Signer of the U.S. Constitution.
Cambridge Jany 21. 1776
In the hurry of my last dispatches to you of the 19th Inst. I forgot to Intimate, that for the Encouragement of the Regt. destined for Canada, a Month's advanced pay will be allowed Officers and Soldiers by me, in behalf of the Congress. At the same time I think it but right, that your should be apprized of the Intention of this Government, to advance their Regt another Month's pay, to enable the men to provide for so long and fatiguing a March, and in the mean time have something for their families to subsist on, during their absence.
I have no doubt, but that this last advance will be pleasing to Congress, and that the Money will be speedily refunded; but as I have no Authority to direct it, and would not appear by any Act of mine, to put these three Regiments for Canada, upon a different footing from those, which have been raising for this Army; I only give you a hint of the Intention of this Government, if you think proper, that the Regiment from your Colony may be placed upon the same footing; as I know all kind of distinctions are considered by Troops with an evil and Jealous Eye.

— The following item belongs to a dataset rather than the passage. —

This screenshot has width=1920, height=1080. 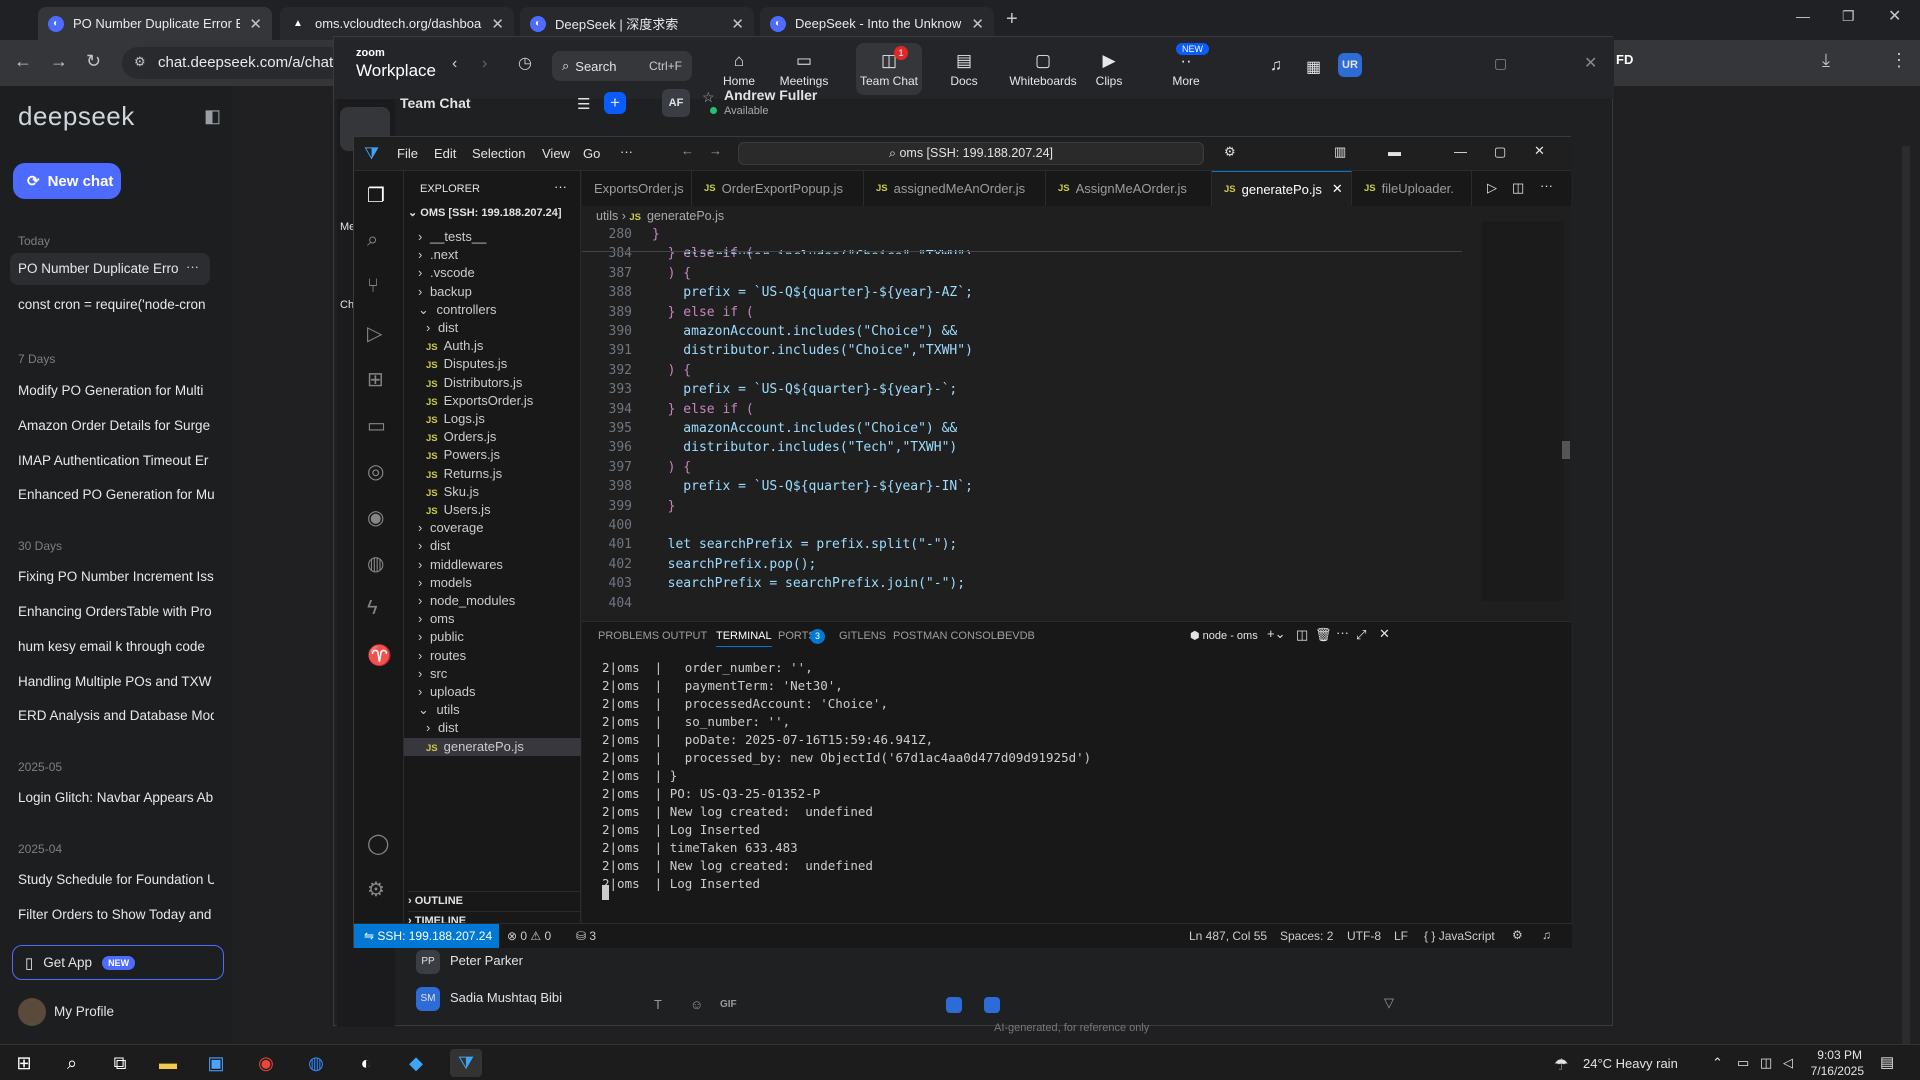 What do you see at coordinates (1412, 188) in the screenshot?
I see `editor-tab: JS fileUploader.` at bounding box center [1412, 188].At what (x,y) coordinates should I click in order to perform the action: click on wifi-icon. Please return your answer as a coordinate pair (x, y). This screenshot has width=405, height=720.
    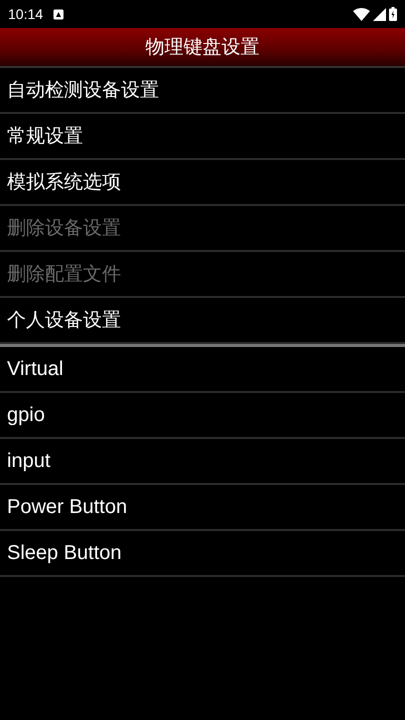
    Looking at the image, I should click on (362, 14).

Such necessaries, as are absolutely requisite for the Men of this Regiment, you will please to have provided upon the best terms you can, and a regular Account with Vouchers thereof kept, that payment may be made. The Importance of dispatch, will I am persuaded, appear in so urgent and pressing a light to you, that I need add nothing on this head, but shall be glad to hear what progress you make in the business, being with the sincerest regard and esteem.